TEKST:
Differentiatiecriteria
De selectiefunctionaris beslist waar een persoon wordt geplaatst en hierbij zijn een aantal regels:
• Juridische status (art. 9-10 Pbw): hvb (nog niet onherroepelijk veroordeelden), gevangenis en isd-inrichting (veelplegers)
• Sekse: man – vrouw (art. 11 Pbw)
• Leeftijd (art. 12 Pbw): volwassenen – jeugdigen
• Mate van beveiliging (art. 13 Pbw): vier beveiligingsniveaus:
o Beperkt Beveiligde Afdeling (BBA)
o Normaal Beveiligde Afdeling of Inrichting
o Uitgebreid Beveiligde Afdeling
o Inrichting Extra Beveiligde Inrichting (EBI) (art. 13 Pbw).
Regimes
• Regime van algehele gemeenschap (art. 7 RSPOG): het standaardregime: je zit in principe aantal uren per dag op je
cel en aantal uren per dag per week neem je deel aan gemeenschappelijke activiteiten (basis/plus-programma).
• Individueel regime (art. 11 RSPOG): directeur kan dit besluiten op basis van goede redenen: bijv. iemand is verdachte
en mag geen contact hebben met anderen, omdat het onderzoek nog loopt.
Gemiddelde bezetting en man/vrouw verhouding is al jaren stabiel. Overgrote deel van de gedetineerden is mannelijk (93,5%).
Instroom is ook al jarenlang hetzelfde. Bij meest voorkomende delicten voeren geweldsmisdrijven de boventoon. Verder valt op
dat wij in Nederland veel korte gevangenisstraffen opleggen: 25% zit maximaal 2 weken vast, 75% korter dan 3 maanden,
ongeveer 31% zit langer dan 3 maanden, 80% zit korter dan 6 maanden.
,Beginselen van tenuitvoerlegging
• Resocialisatiebeginsel (art. 2 lid 2 Pbw): straf moet gebaseerd zijn op terugkeer in de maatschappij.
• Beginsel van minimale beperkingen (art. 2 lid 3 Pbw): voor het inperken van de rechten van gedetineerden moet je een
goede reden hebben.
• Beginsel van voortvarendheid (art. 6:1:2 Sv): alles moet zo spoedig mogelijk gebeuren.
Resocialisatiebeginsel
Met handhaving van het karakter van de vrijheidsstraf of de vrijheidsbenemende maatregel wordt de tenuitvoerlegging hiervan
zoveel mogelijk en afhankelijk van het gedrag van de betrokkene dienstbaar gemaakt aan de voorbereiding van de terugkeer in de
maatschappij. Bij het verlenen van vrijheden aan gedetineerden wordt rekening gehouden met de veiligheid van de samenleving
en de belangen van slachtoffers en nabestaanden.’
(Gewijzigd bij Wet van 1 april 2015 (Instellingswet Raad voor strafrechtstoepassing en jeugdbescherming 2015) (Stb. 2015, 140))

GEGEVENS:
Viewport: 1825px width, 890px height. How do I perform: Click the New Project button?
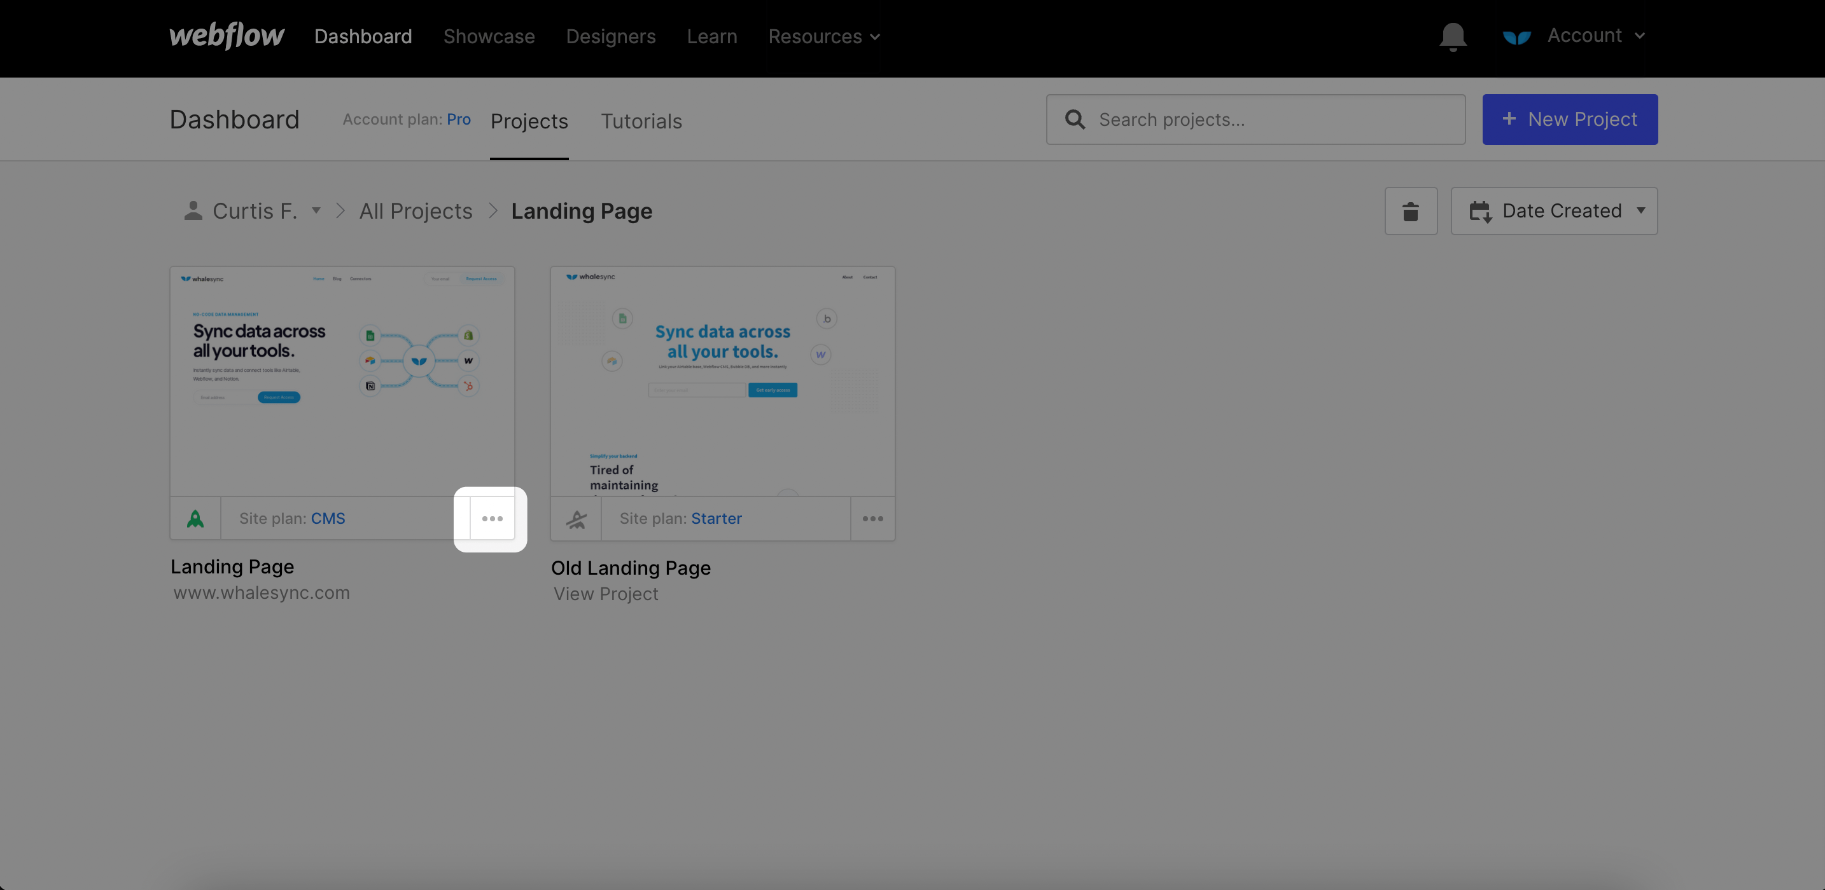point(1570,119)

OPDRACHT: Leg in één tot drie zinnen uit om welke reden een directeur volgens het voorbeeld in de tekst over de tenuitvoerlegging van vrijheidsstraffen een individueel regime kan opleggen.

RESULTAAT: Een verdachte mag geen contact hebben met anderen zolang het onderzoek nog loopt. Daarom kan de directeur voor hem een individueel regime in plaats van het regime van algehele gemeenschap besluiten.